As Canadian CIOs looking increasingly at various flavours of the cloud for some of their organization’s solutions they also have to consider the security impacts — in particular if they can use their current strategy or need a separate one for the cloud.
An article this week on CSO Online citing two recent vendor surveys that brings interesting light to the question and points to information CISOs need to keep in mind.
For example, an analysis of customer data from cloud security provider Alert Logic shows that in all types of cloud environments by far the most common type of incident was a Web application attack (75 per cent), followed by brute force attack (16 per cent), reconnaissance (5 per cent), and server-side ransomware (2 per cent).
Of those Web app attacks, the most common vectors were SQL (47.74 per cent), Joomla (26.11 per cent), Apache Struts (10.11 per cent), and Magento (6.98 per cent).
Of the sites that faced brute force attacks WordPress was the most common target at 41 per cent, followed by MS SQL at 19 per cent.
Note that WordPress, Joomla and Magneto are public cloud offerings.
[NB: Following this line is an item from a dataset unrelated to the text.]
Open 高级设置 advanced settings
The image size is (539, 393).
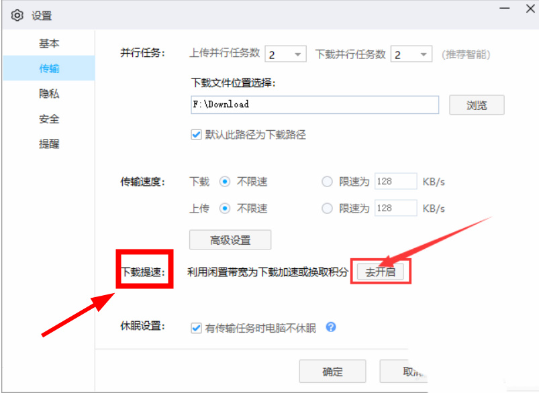click(x=230, y=239)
So one question raised by this data is what’s your organization’s strategy for protecting against these attacks?
The article quotes Alert Logic advising CISOs to focus on three main areas for their cloud security strategy:
— Security tools for cloud environments must be native to the cloud;
— Define your architecture around the security and management benefits offered by the cloud, not the same architecture used in your traditional data centers;
–Identify points where cloud deployments are interconnected to traditional data centers running legacy code, because these are weak points.
The other survey cited was done for network monitoring solutions provider Gigamon. Half of the respondants said the cloud can “hide” information that enables them to identify threats. Almost half agreed that with the cloud they don’t see information on what is being encrypted, on insecure applications or traffic, while about one-third said they don’t get information on SSL/TLS certificate validity.
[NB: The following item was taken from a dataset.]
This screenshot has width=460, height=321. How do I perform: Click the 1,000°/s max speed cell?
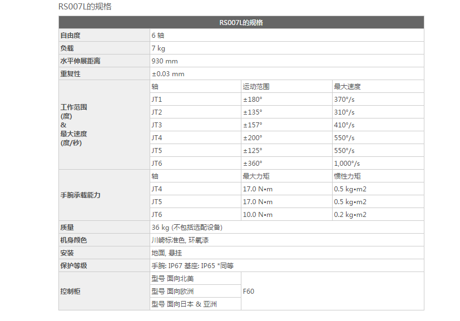347,164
There are ways to solve the visibility problem, a Gigamon official is quoted as saying, starting by identifying how you want to organize and implement your security posture. These include any or all of intrustion detection systems (IDS), security information and event management (SIEM), forensics, data loss prevention (DLP), advanced threat detection (ATD).
There’s also this advice from the Gigamon exec: Not everything about a company’s existing security strategy has to change for the cloud. Keep using deep content inspection for forensics and threat detection, for example.
Cloud security is a tough challenge for CISOs. It takes a lot to craft a strategy that protects the organization yet still allows the advantages of flexibility that cloud allows. But as many organizations can show, there are ways.